--- Work task ---
Please set down the records exactly, keeping every line.

--- Entries shown ---
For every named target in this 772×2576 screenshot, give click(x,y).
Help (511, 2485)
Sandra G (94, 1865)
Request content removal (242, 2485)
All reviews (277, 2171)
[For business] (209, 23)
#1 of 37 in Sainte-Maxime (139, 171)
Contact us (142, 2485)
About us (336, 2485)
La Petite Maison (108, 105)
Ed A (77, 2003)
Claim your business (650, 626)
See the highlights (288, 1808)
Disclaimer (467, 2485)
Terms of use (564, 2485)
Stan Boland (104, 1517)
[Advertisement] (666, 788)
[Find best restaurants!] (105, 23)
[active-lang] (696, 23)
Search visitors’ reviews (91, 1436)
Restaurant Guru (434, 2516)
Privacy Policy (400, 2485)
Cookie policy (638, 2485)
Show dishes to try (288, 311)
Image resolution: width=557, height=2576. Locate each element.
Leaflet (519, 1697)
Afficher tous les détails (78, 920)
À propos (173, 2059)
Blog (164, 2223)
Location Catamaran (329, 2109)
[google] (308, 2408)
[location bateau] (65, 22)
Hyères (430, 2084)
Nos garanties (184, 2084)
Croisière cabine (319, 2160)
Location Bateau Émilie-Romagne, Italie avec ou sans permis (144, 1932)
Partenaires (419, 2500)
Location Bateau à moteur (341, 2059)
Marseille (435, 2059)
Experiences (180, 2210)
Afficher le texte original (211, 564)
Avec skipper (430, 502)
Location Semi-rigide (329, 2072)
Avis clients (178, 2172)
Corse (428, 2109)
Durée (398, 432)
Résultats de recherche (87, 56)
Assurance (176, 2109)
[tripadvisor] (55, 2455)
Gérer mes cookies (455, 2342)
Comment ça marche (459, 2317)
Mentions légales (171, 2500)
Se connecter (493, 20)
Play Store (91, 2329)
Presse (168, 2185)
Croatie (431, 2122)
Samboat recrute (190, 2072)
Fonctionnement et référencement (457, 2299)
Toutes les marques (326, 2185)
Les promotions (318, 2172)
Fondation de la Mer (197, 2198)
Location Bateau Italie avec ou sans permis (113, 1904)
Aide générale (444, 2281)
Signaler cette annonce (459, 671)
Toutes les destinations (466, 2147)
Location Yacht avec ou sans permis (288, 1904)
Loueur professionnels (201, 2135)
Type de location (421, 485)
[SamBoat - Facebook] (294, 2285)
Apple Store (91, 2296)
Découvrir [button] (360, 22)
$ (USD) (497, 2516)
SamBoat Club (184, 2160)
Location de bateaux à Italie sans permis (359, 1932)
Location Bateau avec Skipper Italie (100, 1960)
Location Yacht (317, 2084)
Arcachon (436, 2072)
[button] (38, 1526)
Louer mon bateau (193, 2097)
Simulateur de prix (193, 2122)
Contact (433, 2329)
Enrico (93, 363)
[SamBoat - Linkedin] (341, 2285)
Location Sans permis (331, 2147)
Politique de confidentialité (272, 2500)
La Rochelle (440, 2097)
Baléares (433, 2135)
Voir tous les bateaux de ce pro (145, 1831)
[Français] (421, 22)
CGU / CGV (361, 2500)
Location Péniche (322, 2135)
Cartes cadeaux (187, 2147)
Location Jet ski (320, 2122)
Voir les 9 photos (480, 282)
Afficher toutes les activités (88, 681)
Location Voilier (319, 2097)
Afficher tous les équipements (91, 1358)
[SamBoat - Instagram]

--- Output below ---
For every named target in this 772×2576 screenshot, give click(x,y).
Help (511, 2485)
Sandra G (94, 1865)
Request content removal (242, 2485)
All reviews (277, 2171)
[For business] (209, 23)
#1 of 37 in Sainte-Maxime (139, 171)
Contact us (142, 2485)
About us (336, 2485)
La Petite Maison (108, 105)
Ed A (77, 2003)
Claim your business (650, 626)
See the highlights (288, 1808)
Disclaimer (467, 2485)
Terms of use (564, 2485)
Stan Boland (104, 1517)
[Advertisement] (666, 788)
[Find best restaurants!] (105, 23)
[active-lang] (696, 23)
Search visitors’ reviews (91, 1436)
Restaurant Guru (434, 2516)
Privacy Policy (400, 2485)
Cookie policy (638, 2485)
Show dishes to try (288, 311)
Image resolution: width=557, height=2576. Locate each element.
Leaflet (519, 1697)
Afficher tous les détails (78, 920)
À propos (173, 2059)
Blog (164, 2223)
Location Catamaran (329, 2109)
[google] (308, 2408)
[location bateau] (65, 22)
Hyères (430, 2084)
Nos garanties (184, 2084)
Croisière cabine (319, 2160)
Location Bateau Émilie-Romagne, Italie avec ou sans permis (144, 1932)
Partenaires (419, 2500)
Location Bateau à moteur (341, 2059)
Marseille (435, 2059)
Experiences (180, 2210)
Afficher le texte original (211, 564)
Avec skipper (430, 502)
Location Semi-rigide (329, 2072)
Avis clients (178, 2172)
Corse (428, 2109)
Durée (398, 432)
Résultats de recherche (87, 56)
Assurance (176, 2109)
[tripadvisor] (55, 2455)
Gérer mes cookies (455, 2342)
Comment ça marche (459, 2317)
Mentions légales (171, 2500)
Se connecter (493, 20)
Play Store (91, 2329)
Presse (168, 2185)
Croatie (431, 2122)
Samboat recrute (190, 2072)
Fonctionnement et référencement (457, 2299)
Toutes les marques (326, 2185)
Les promotions (318, 2172)
Fondation de la Mer (197, 2198)
Location Bateau Italie avec ou sans permis (113, 1904)
Aide générale (444, 2281)
Signaler cette annonce (459, 671)
Toutes les destinations (466, 2147)
Location Yacht avec ou sans permis (288, 1904)
Loueur professionnels (201, 2135)
Type de location (421, 485)
[SamBoat - Facebook] (294, 2285)
Apple Store (91, 2296)
Découvrir [button] (360, 22)
$ (USD) (497, 2516)
SamBoat Club (184, 2160)
Location de bateaux à Italie sans permis (359, 1932)
Location Bateau avec Skipper Italie (100, 1960)
Location Yacht (317, 2084)
Arcachon (436, 2072)
[button] (38, 1526)
Louer mon bateau (193, 2097)
Simulateur de prix (193, 2122)
Contact (433, 2329)
Enrico (93, 363)
[SamBoat - Linkedin] (341, 2285)
Location Sans permis (331, 2147)
Politique de confidentialité (272, 2500)
La Rochelle (440, 2097)
Baléares (433, 2135)
Voir tous les bateaux de ce pro (145, 1831)
[Français] (421, 22)
CGU / CGV (361, 2500)
Location Péniche (322, 2135)
Cartes cadeaux (187, 2147)
Location Jet ski (320, 2122)
Voir les 9 photos (480, 282)
Afficher toutes les activités (88, 681)
Location Voilier (319, 2097)
Afficher tous les équipements (91, 1358)
[SamBoat - Instagram]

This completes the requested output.